>> BEGIN

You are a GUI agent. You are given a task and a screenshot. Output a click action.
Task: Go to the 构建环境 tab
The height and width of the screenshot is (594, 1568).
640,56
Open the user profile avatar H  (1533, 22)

>> END
>> BEGIN

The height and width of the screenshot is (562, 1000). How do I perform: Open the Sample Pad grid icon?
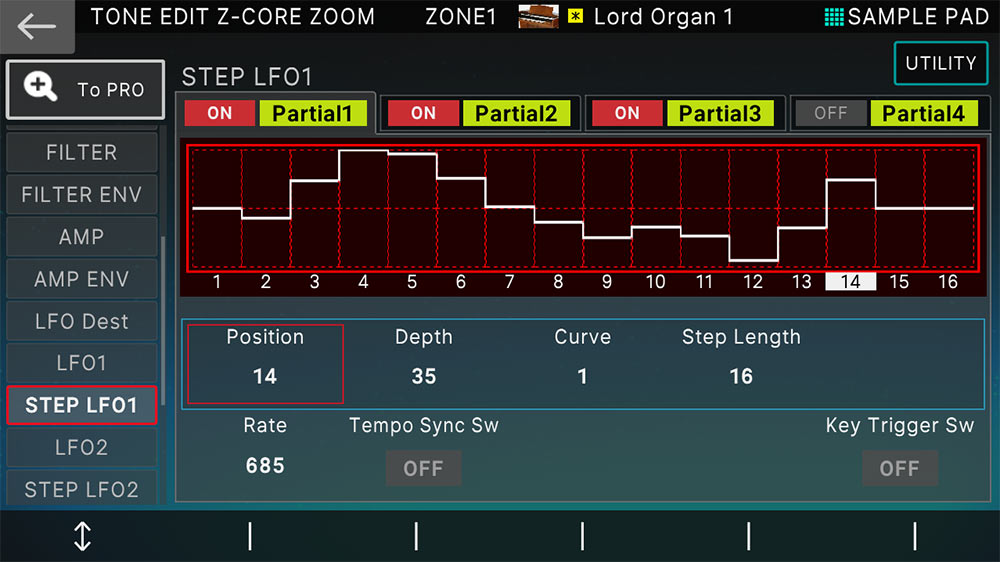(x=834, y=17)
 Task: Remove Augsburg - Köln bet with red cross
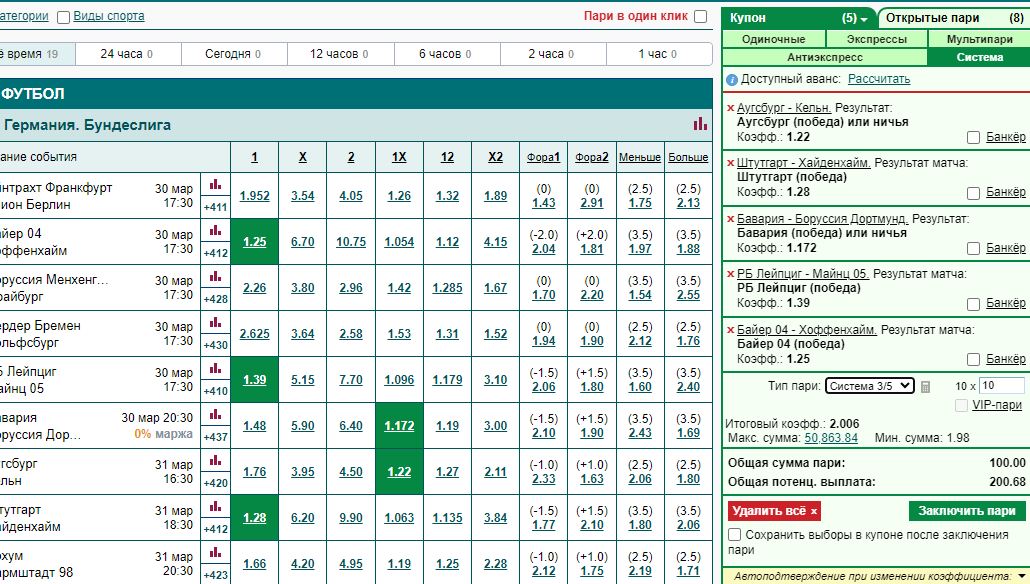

>> END
>> BEGIN

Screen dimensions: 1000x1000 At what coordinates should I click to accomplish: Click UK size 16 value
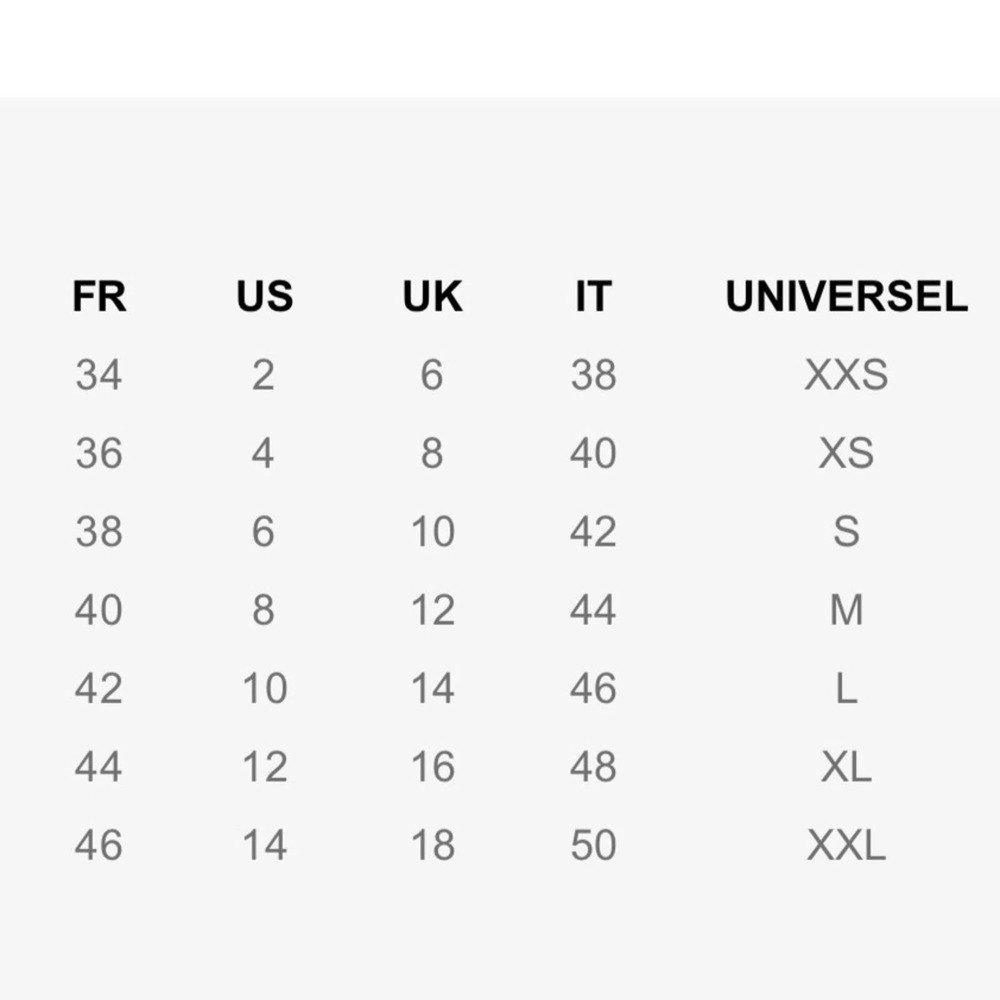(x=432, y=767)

>> END

▸ **BRIEF**:
Format the records above, from the line with "You are a GUI" to the line with "Open the user", as a Markdown table with the columns Row and Line. Number each row and leave out any blank lines.

▸ **SOLUTION FOR THIS TASK**:
| Row | Line |
|---|---|
| 1 | You are a GUI agent. You are given a task and a screenshot. Output a click action. |
| 2 | Task: Go to the 构建环境 tab |
| 3 | The height and width of the screenshot is (594, 1568). |
| 4 | 640,56 |
| 5 | Open the user profile avatar H  (1533, 22) |